Weekly 3: On Making Videos, Flannels, and Depth

Not making videos, becoming comfortable in my clothes, and coloring maps.

Alec Chen
5 min readDec 26, 2020
My best attempt at mimicking those top-down flat-lay Instagram photos

Update

A little bit ago, I was very seriously considering starting a YouTube channel. I had given this whole content creation thing a solid go, and it was going pretty well.

I figured YouTube is better for getting my work out in front of more people, and so I thought it’d work out well. I was considering it so much that my 3D engine article actually started out as a video. I’d pretty much filmed everything I needed, but I never finished it. I’d anticipated that the process of making videos would be a lot of work, and I already had and still have a mountain of respect for quality YouTubers, but halfway through I no longer wanted to do the work I once did, and honestly, I’m glad.

I’m not glad to be growing and getting views at less than half the rate of YouTube channels on my caliber, but I enjoy writing much more than putting together a video, and I think my content generally cooperates better with the form of an article.

It’s unfortunate that there isn’t as much of a market, that people don’t consume articles the same amount they consume videos, but it is what it is. I’m not closing the door on other forms of content creation, but I’m just appreciating writing for the role it plays in my life right now. I’m not sure of my own intentions of building an audience anymore, but I enjoy writing and putting together pieces. It’s doing enough for me already right now that I think I won’t worry about the whole audience-building aspect for a little while.

We’ll just have to see.

Reflection

Just the other day, I found myself coming back to an article of clothing I had deliberately pushed out of my wardrobe a while back: the flannel.

Just a year ago, I used to wear a flannel at least once a week. I found it very important not to wear the same outfits too often, and flannels were one of a few pieces I had to help me vary what I wore.

It’s very difficult to explain the sublime instincts that make us care about what others think of us, but if I had to take a guess, I thought it was so important to wear different things because I thought people cared. I thought people would think less of me for demonstrating a poor sense of fashion, and I thought less of myself because I felt like I didn’t dress well. It reads kind of stupidly when I type it all out like this, but I could not have more confidence in the fact that this exact thought process and others like it are extremely common not only in high school but everywhere in life.

To generalize the concepts a bit more, they boil down to

  1. Thinking others care x thing about you, and valuing what they think
  2. Valuing what you believe others think you should be with regards to x so much that your own image of yourself is impacted by x

It wasn’t just that I would think less of myself because I didn’t dress well, but it was also that my notion of “dressing well” was my notion of what others think is dressing well.

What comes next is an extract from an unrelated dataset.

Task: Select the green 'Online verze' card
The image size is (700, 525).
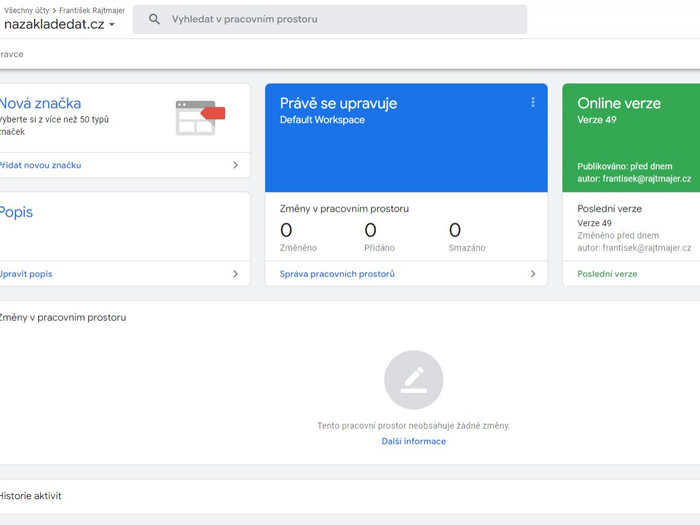Action: (630, 140)
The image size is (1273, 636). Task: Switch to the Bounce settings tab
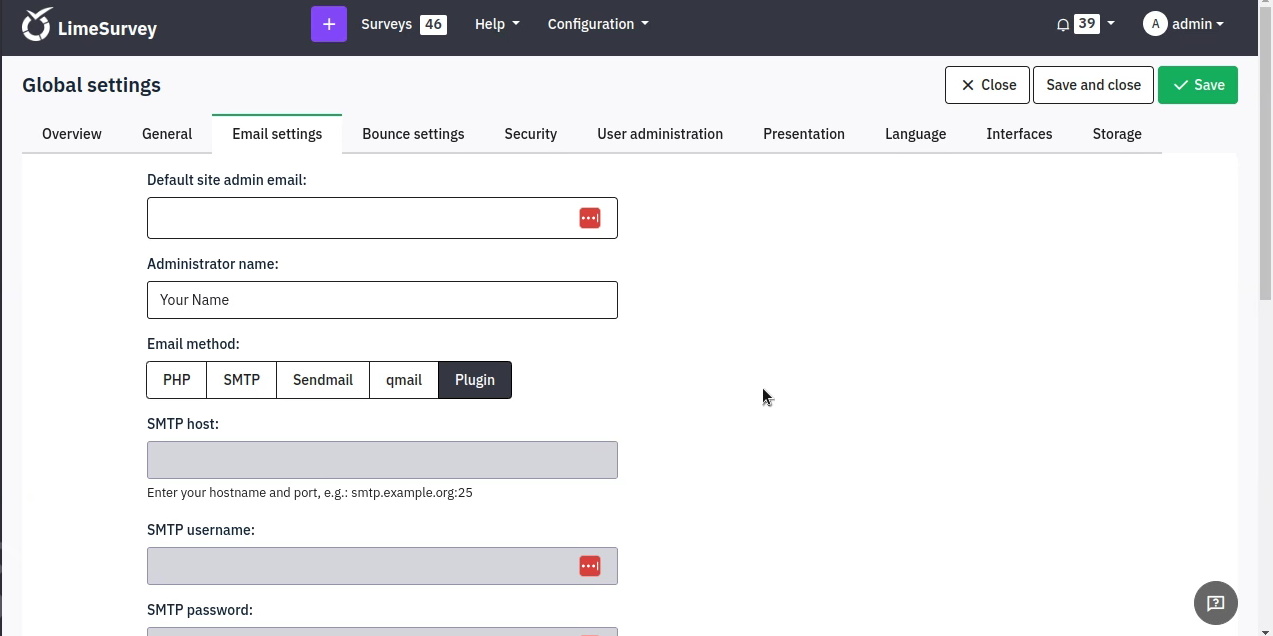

Or at least it was whatever vague distorted jumble of comments and things I’d heard that comprised the idea of what I thought others wanted. Although I had chosen my own pieces, I had chosen them within the realm of what I thought was acceptable to others.

Since then, my fashion sense, and more importantly, my view on the clothes I wear, have changed tremendously.

This semester, I actively chose to wear the same very few pieces. I wore the same or very similar outfits several times a week if not the entire week. And I loved it.

And recently, I threw on my old flannels. I wore them both buttoned up over a tee on top of dark-washed denim. This is an outfit I would have cringed to see myself wearing a year ago, but the other day I was pretty into it. It’s a bit cozy and the head-to-toe workwear has a cohesive look.

It makes me look and feel a little bit more like a country-farm type of guy, and although I really wouldn’t have wanted to give off that impression a year ago, I don’t mind it now.

I don’t really know how I shifted. Maybe it was just that upon exiting high school I stopped worrying about others as much. Maybe I grew more confident in other areas of my life. Maybe I gained awareness of my preference for clothing.

Thought

Things in life generally get better.

Of course, there are ebbs and flows, and your attitude towards life is the ultimate deciding factor, but generally, I would say things get better.

One reason is that you experience life to a greater depth.

As a child, you really only experience very surface-level pleasure like through sugar and gifts and laughter.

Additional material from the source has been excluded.